We first check that the maximum likelihood algorithm estimates the transition path time correctly under ideal circumstances. We feed the algorithm a photon-by-photon trajectory fulfilling the underlying assumptions of the likelihood function, namely, a model step function (Fig. 4). We generate 100 synthetic photon-by-photon trajectories from the same model step-wise trajectory, and we compare the estimated value of the transition path time from 100 trajectories against the true transition path time. We see that the likelihood method tends to give a transition path time estimate very close to the known value [Fig. 4(d)]. At 500 photons per millisecond, approximating a realistic photon flux in experiment, the maximum of the global log likelihood curve is 44.83 µs, very close to the ideal value of 50 µs. As we predict, increasing the photon flux brings the estimated transition path time closer to its true value. We achieve an even better estimation of the transition path time when the average inter-photon time is an order of magnitude smaller.

FIG. 4.

FIG. 4.

Testing maximum likelihood algorithm on the FRET data generated from a model step trajectory. (a) 50 µs step FRET “trajectory” used for analysis. (b) A single realization of a photon trajectory corresponding to the step in (a). (c) Log-likelihood difference for three-state vs two-state model for step. (d) “True” transition-path time (50 µs) compared with the estimate from maximum likelihood analysis as a function of average photon flux. The gray vertical line shows typical flux used in experiments. Blue data are for step function in (a) and orange data are for a sloped transition path shape (Fig. S7).

Since the maximum likelihood algorithm gives accurate estimates for step-like transition paths, we next ask whether the quality of E as a reaction coordinate may be at fault.

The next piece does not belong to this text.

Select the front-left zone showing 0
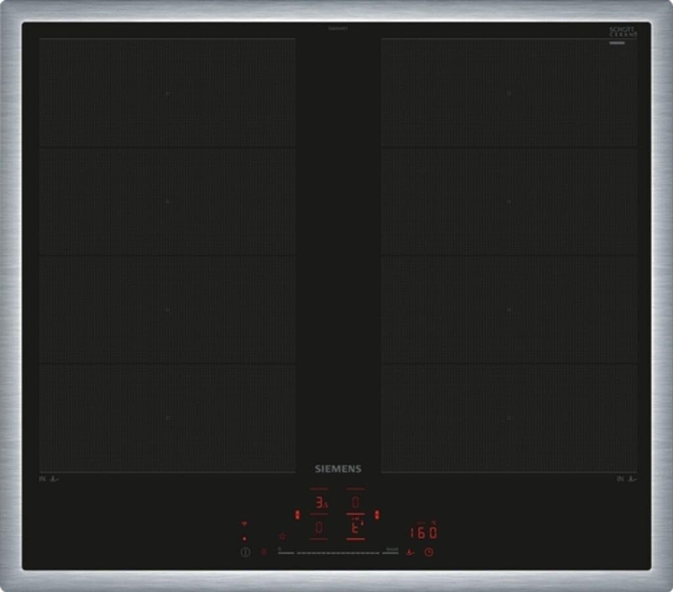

To test this, we consider how well the likelihood method estimates the transition path time even when the original dynamics on E is one-dimensional so that no projection is required. We run Brownian dynamics simulations to derive transition paths for a particle crossing a one-dimensional bistable potential with two-fold symmetry (Fig. S8). After generating photon-by-photon trajectories, setting the one-dimensional reaction coordinate as E, we calculate the average transition path time to be 26.37 µs for a barrier height of 14 kJ/mol, much shorter than the actual value of 64.47 µs. Thus, even when E is a perfect reaction coordinate, the barrier crossing times are still underestimated.

An alternative reason for the underestimate may be that the assumed step-like form for the efficiency as the barrier is crossed is not a good approximation of the true trajectory E(t). The average “shape” of the transition path, that is, the average trajectory E(t), is shown in Fig. S8A, and is still some way from the stepwise trajectory assumed by the likelihood method. Since E was by construction the only coordinate in this test, it appears that deviation of the transition-path shape from an ideal step-like shape appears to be the most likely reason for underestimation of the transition-path time.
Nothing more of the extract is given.